17.7.09

Yo no soy la dulce

Me gusta la risa. Me gusta llorar a escondidas.

Me gusta la rabia. Me gusta golpear paredes hasta hacer sangrar mis nudillos.

Me gusta la materia. He comido donas con un sabor desagradable.

Me gustan los ruidos. He apagado las luces de la habitación.

Me gustan los monos animados. Me gustan las sábanas manchadas con sangre.

Me gustan los peinados. Detesto a los nazis.

Me agrada el atardecer. Un amanecer ebria es aún más agradable.

Me gustan los hombres. Me gusta desearlos hasta que me quieran matar.

Me gusta el atún. Más aún un pescado con queso.

Me gusta el desequilibrio. Si es mental es mejor.

Me gusta el Che Guevara. A veces su boina la detesto.

Me gusta todo eso. A veces, no me gusta nada.

Si nada me gusta, mando todo a la mierda.

Cuando todo se va a la mierda, a veces suele gustarme.

Y eso, de estar sola, suele gustarme más que un pedazo de papel sin escribirse.
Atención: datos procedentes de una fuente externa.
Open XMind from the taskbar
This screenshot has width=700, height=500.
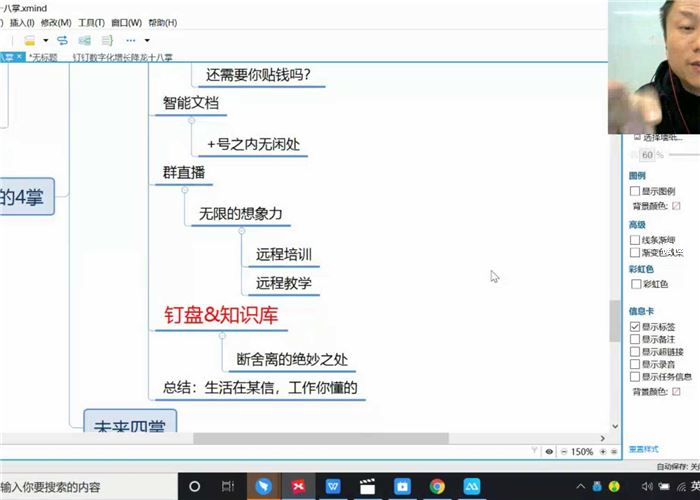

Que una foto sin revelarse.

Que una comida sin comerse.

Que un vino sin tomarse.

Que una ventana sin romperse.

Que una sábana sin mancharse.

Que un vestido sin planchar.

Que un té sin diluir.

Que un medicamento sin intoxicar.

Me gusta todo eso.

Me gusta la provocación de los objetos.

Los objetos me provocan, me gustan, me desean a mí.

Yo los deseo a ellos. Me vuelvo fetiche con ellos. Los desgarro.

Eso es lo que deseo. Objetos que me desean. Ellos a veces me hablan.

Mentalmente, claro, me dicen cosas como si me las dijeran al oído.

Una pistola me habló una vez.

Me dijo que yo era inconmensurable.

No tengo medida, me dije a mí misma.

Entonces, agarré la pistola, la limpié y la coloqué al frente de mi cama.

Así, podría verme el tiempo que quisiera.

Sin que yo la toque.

No la tocaría.

Nada.

Sería tan asqueroso como ver a un gordo luchador de sumo.

No sólo a él, el gordo, sino a él chupándole los pies a una cabaretera.